On a regular weekday, Bay Area arts organizations NIAD (Nurturing Independence Through Artistic Development), Creative Growth and Creativity Explored are bustling hives of production. Artists with disabilities paint, draw, create textile work, take dance breaks and confer with teaching artists and their studio-mates, drawing inspiration from the palpable buzz of energy.
“There’s hugging all day long because there’s so much affection and joy in the room,” says Elizabeth Brodersen, executive director of Oakland’s Creative Growth. Hosting 50–75 artists a day on-site, Creative Growth, Richmond’s NIAD and San Francisco’s Creativity Explored have existed since 1974, 1982 and 1983, respectively. Some of their artists and staff members have been with the organizations for decades.
But regular weekdays don’t exist anymore. Now, like everyone else in the Bay Area, the hundreds of artists who regularly visit these art centers are isolated in their homes, cut off from their communities and experiencing the loss of daily activities that create healthy routines.
Committed to providing support to their artists, each organization has translated their programs and services to comply with shelter-in-place orders, an undertaking that involves one-on-one check-ins, delivering kits of art supplies, learning new technologies and trying to keep the spirit of each institution alive remotely.
“We’ve basically had to reorganize our entire service delivery model,” says Linda Johnson, Creativity Explored’s executive director.
NIAD, Creative Growth and Creativity Explored, all rooted in hands-on art-making and face-to-face interactions, are turning to technology in an effort to reach their artists at home. Those “at home” situations vary: artists live in group homes, with family members or alone. Not everyone has access to a phone. Not everyone is verbal. The de facto video conferencing software may be inaccessible.

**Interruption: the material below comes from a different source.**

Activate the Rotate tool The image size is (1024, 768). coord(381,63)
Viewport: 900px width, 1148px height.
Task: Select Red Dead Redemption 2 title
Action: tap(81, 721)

For those able to join, NIAD has instituted a daily 11am check-in via Zoom to maintain the sense of community; some of those meetings are followed by games of bingo. “Twenty to thirty-five people every day do attend,” says Executive Director Amanda Eicher of their town hall video gatherings. She explains a good number of those attendees are staff members. “I think our staff get as much out of the morning meetings as everybody.”
Creativity Explored is working with their funder Golden Gate Regional Center to get more technology—iPads and Samsung tablets—to artists. Even if artists aren’t interested in making digital art, these tools can provide a glimpse of a friendly face or a much-needed conversation. After Creative Growth organized its first video meeting, one artist said of seeing studio-mates and staff, “They make my life beautiful.”
Brodersen, Johnson and Eicher all note the impressive speed at which their teams have adapted their programming. NIAD’s artist kits include a playful guide to being an artist in every circumstance, drawing prompts and handwritten “We miss you!” notes. Eicher says NIAD decided at the start to keep staff fully employed through the crisis. “Because we made that early commitment, every single staff member has designed a new role for themselves in this context,” she says.